▶ Supplied data:

#####

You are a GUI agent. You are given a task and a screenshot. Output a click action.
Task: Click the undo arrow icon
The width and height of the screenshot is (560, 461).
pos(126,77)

#####

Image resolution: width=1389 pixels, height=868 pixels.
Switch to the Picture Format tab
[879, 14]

#####

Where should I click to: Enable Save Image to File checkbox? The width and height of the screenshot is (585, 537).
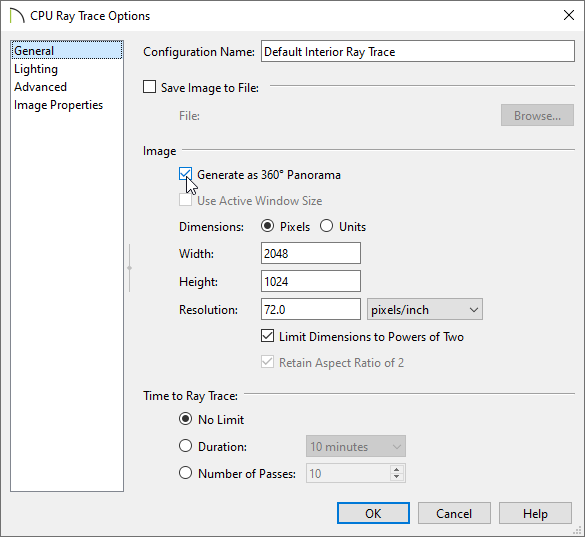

#####

▶ Task: Reproduce the rows beginning at the line containing "You are a GUI" and running through the line containing "pos(126,77)", both ends included, and nothing else.

▶ Written response:
You are a GUI agent. You are given a task and a screenshot. Output a click action.
Task: Click the undo arrow icon
The width and height of the screenshot is (560, 461).
pos(126,77)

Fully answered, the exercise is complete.